Equation (15) is reconfigured to be:

$\begin{array}{cc}{\left(m_{g,\mathrm{Apparent}}\right)}_{\mathrm{Converging}}-\left[m_g^{*}\left(f\left({\left(\frac{\phi -1}{g\left(\frac{{\rho }_g}{{\rho }_l},\frac{m_g}{A\sqrt{\mathrm{gD}}}\sqrt{\frac{1}{{\rho }_g\left({\rho }_l-{\rho }_g\right)}}\right)}\right)}^{\frac{1}{\#B}}\right),\frac{{\rho }_g}{{\rho }_l},\frac{m_g}{A\sqrt{\mathrm{gD}}}\sqrt{\frac{1}{{\rho }_g\left({\rho }_l-{\rho }_g\right)}}\right)\right]=0& \left(16\right)\end{array}$

The result of an iteration on m_g provides a prediction of the gas mass flow rate, m_g. No liquid mass flow rate or any form of liquid to gas flow rate ratio values were required to be known as inputs. The value of theta, ø, replaces the requirement for the liquid flow rate information.

Once the iteration of Equation (16) is complete and a gas mass flow rate prediction has been obtained, a bi-product of the iteration is a Lockhart Martinelli parameter prediction from equation (14). Here then, we have the ability to predict an associated liquid mass flow rate through equation (17) rearranged to separate the liquid mass flow rate, m₁.

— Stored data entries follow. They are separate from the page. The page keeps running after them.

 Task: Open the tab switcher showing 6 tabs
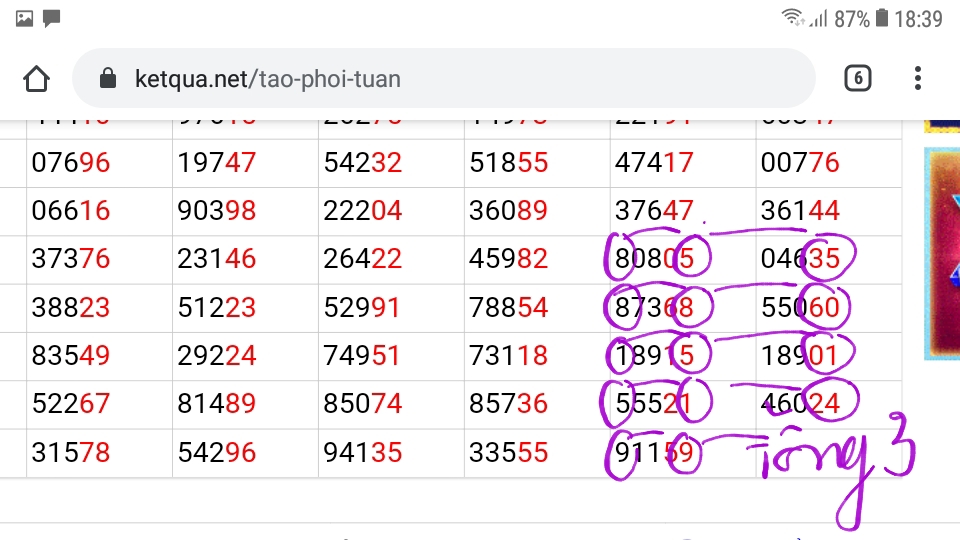pos(858,78)
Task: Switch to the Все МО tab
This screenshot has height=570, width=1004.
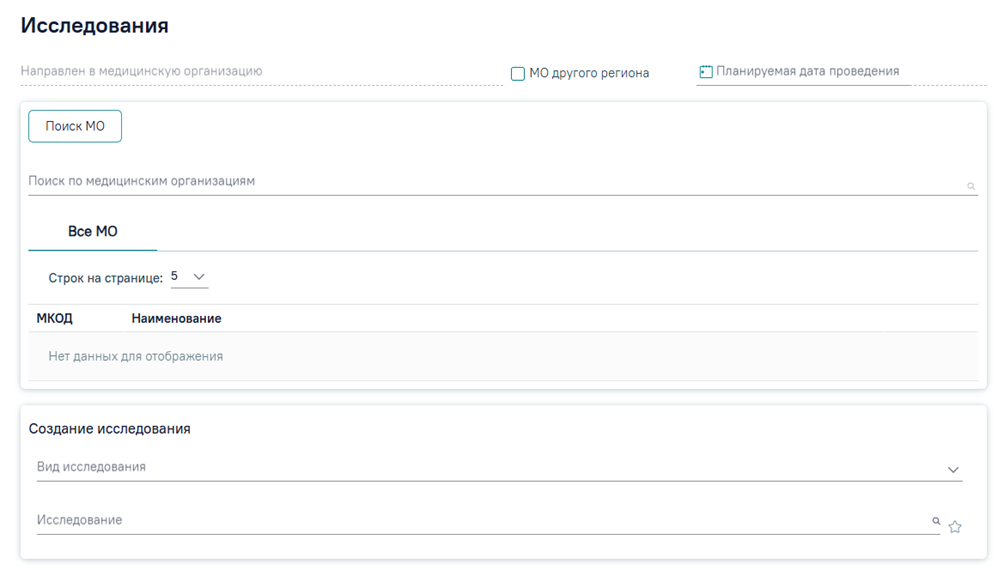Action: 93,231
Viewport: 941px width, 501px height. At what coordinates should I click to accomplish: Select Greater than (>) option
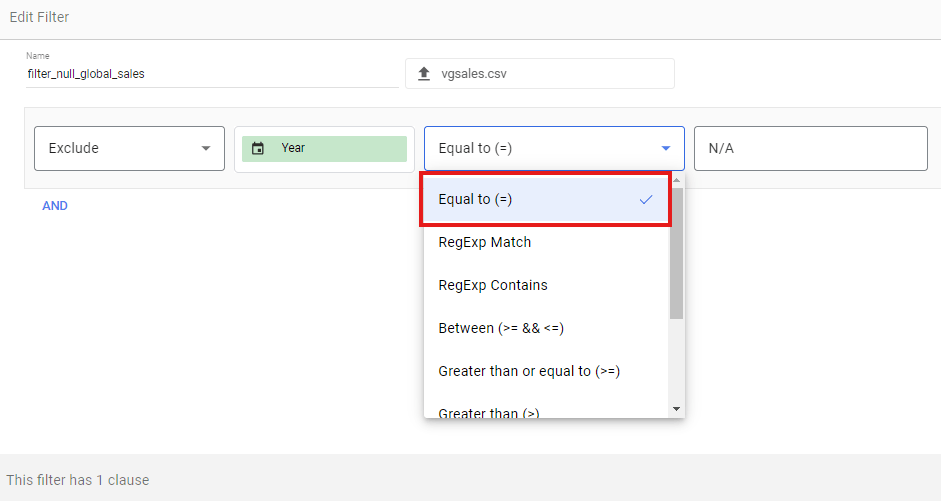pyautogui.click(x=489, y=411)
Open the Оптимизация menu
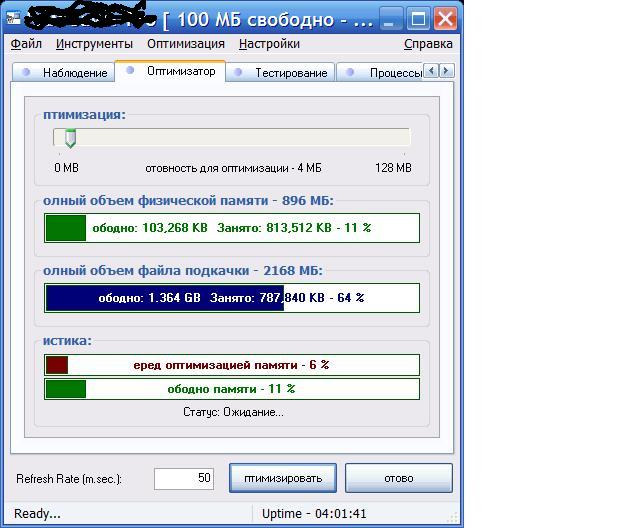The height and width of the screenshot is (528, 640). coord(186,44)
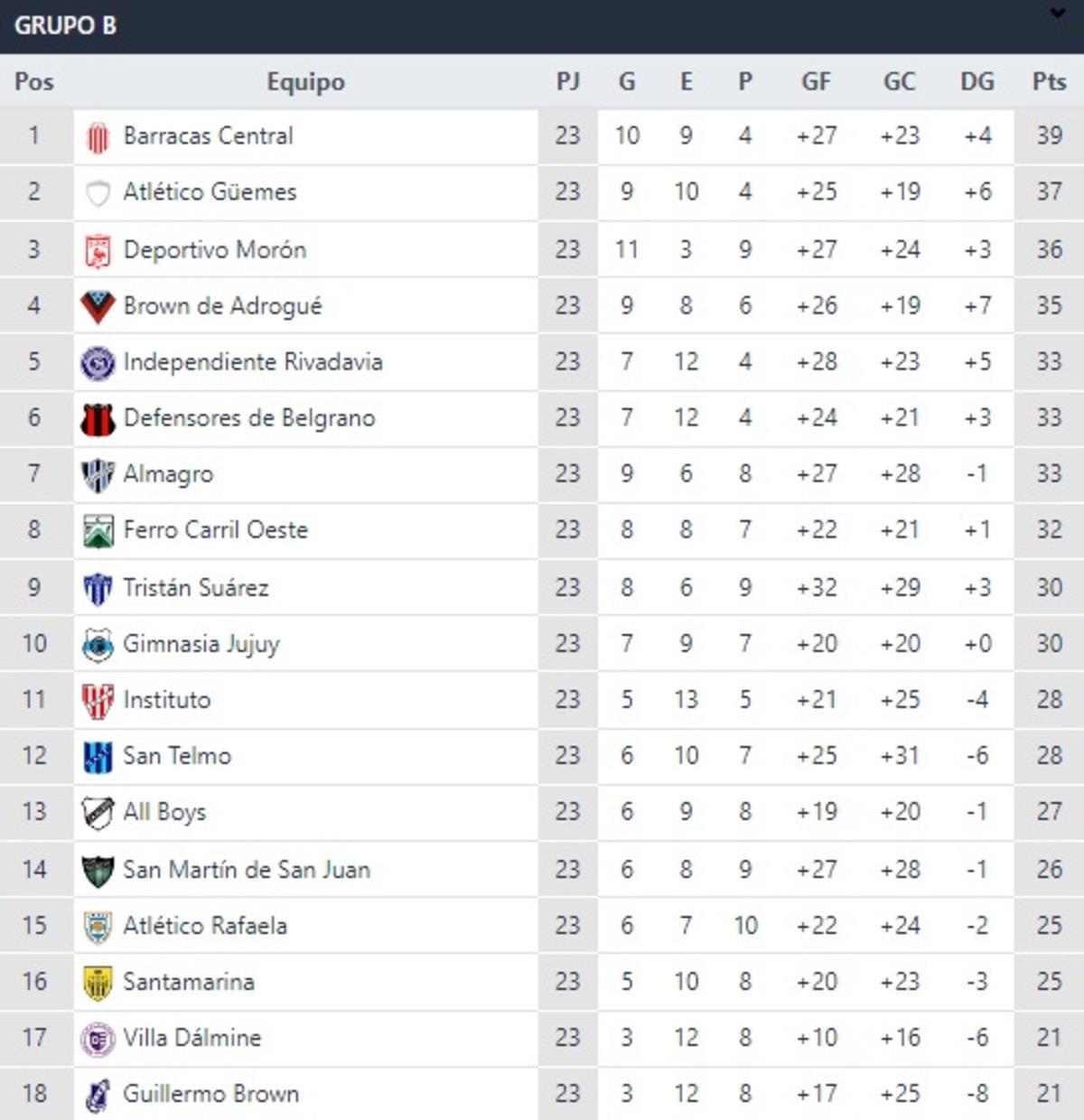Select the Atlético Güemes shield icon
Screen dimensions: 1084x1120
[x=99, y=191]
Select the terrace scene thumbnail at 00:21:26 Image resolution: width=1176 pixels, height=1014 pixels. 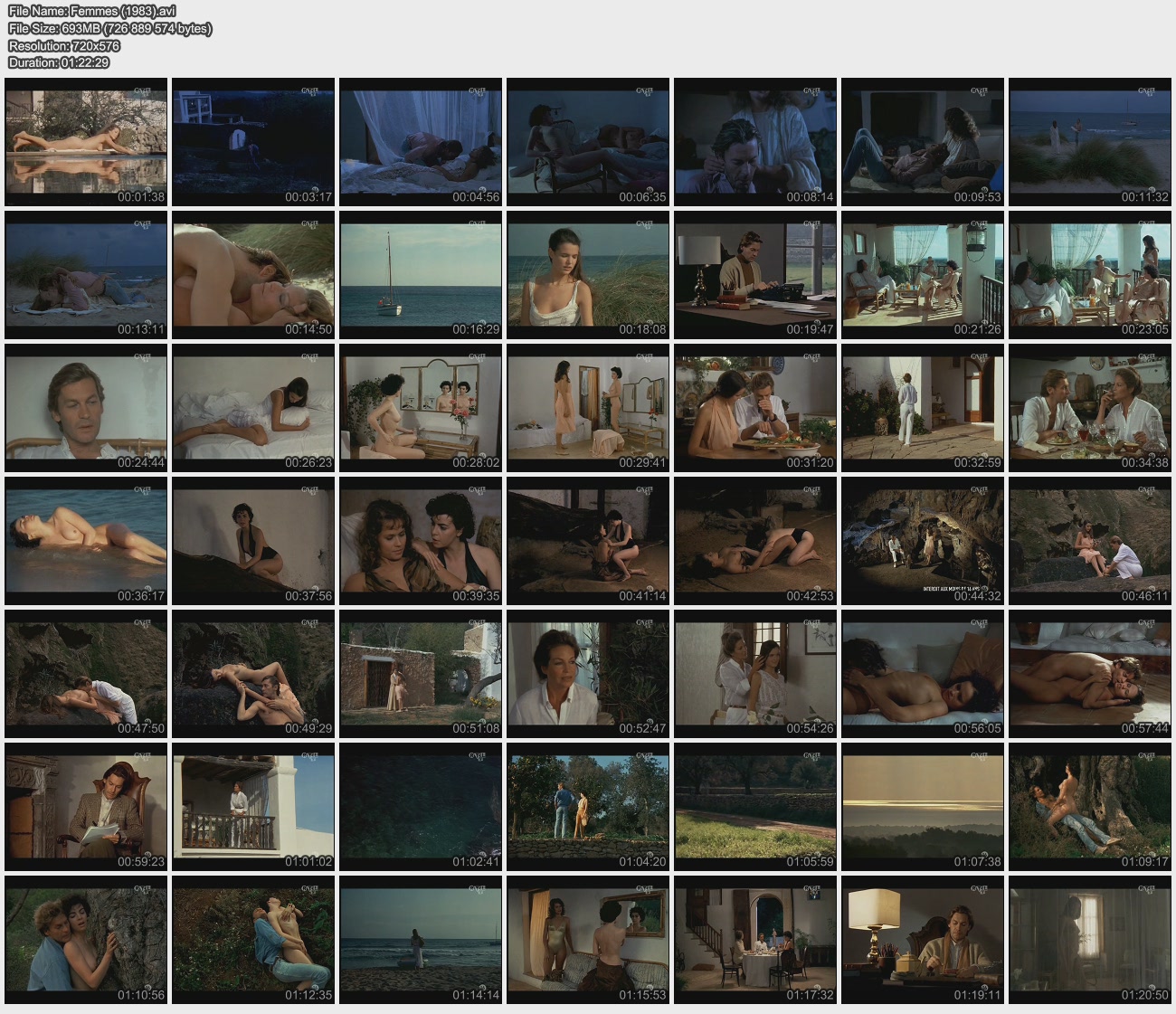point(923,275)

$\begin{array}{cc}{m}_l=X_{\mathrm{LM}}*m_g*\sqrt{\frac{{\rho }_l}{{\rho }_g}}& \left(17\right)\end{array}$

The following paragraphs describe a method to predict the gas and liquid mass flow rates of a two-phase or wet gas flow from the use of a stand alone standard V-Cone meter with a downstream pressure tapping.

Experimental data shows that the cone meter expansion flow equation has a smaller wet gas over-reading than the converging or traditional cone meter flow equation.

$\begin{array}{cc}\phi =\frac{\mathrm{OR}}{{\mathrm{OR}}^{\prime }}=\frac{{\left(\frac{m_{g,\mathrm{Apparent}}}{m_g}\right)}_{\mathrm{Converging}}}{{\left(\frac{m_{g,\mathrm{Apparent}}}{m_g}\right)}_{\mathrm{Diverging}}}=\frac{{\left(m_{g,\mathrm{Apparent}}\right)}_{\mathrm{Converging}}}{{\left(m_{g,\mathrm{Apparent}}\right)}_{\mathrm{Diverging}}}\ge 1& \left(18\right)\end{array}$

If the flow is a dry gas then ø=1, and if the flow is a two-phase or wet gas flow. ø>1. Note, that it is not of course practical to assume that both metering methods embedded in any DP meter geometry will operate with no uncertainty in single phase flow. That is they will both independently give dry gas flow rate predictions that are both very close to the actual gas mass flow rate (i.e., within the small dry gas uncertainty limits associated with each independent flow equation) but not exactly the same as each other. If a dry gas or single phase flow gives the following result:

(m_g)_Converging<(m_g)_Diverging   (19)

because of the associated flow equation uncertainties, in this case, a result of ø<1 be found in practice. In this case, theta will be close to unity, e.g. ø=0.99. In these cases the V-Cone meter wet gas flow program would set ø<1 to ø=1 by default thereby finding the Lockhart Martinelli parameter to be zero through equation (14). Similarly, the dry gas uncertainties could cause the result:

(m_g)_Converging>(m_g)_Diverging   (20)

If the flow is dry then ø>1 (although it will be a small value such as ø=1.01) and equation (14) will suggest through the iteration of equation (16) a false wet gas result. However, the Lockhart Martinelli parameter and liquid mass flow rate prediction would be very small and thereby the false correction of the gas flow reading would be very small.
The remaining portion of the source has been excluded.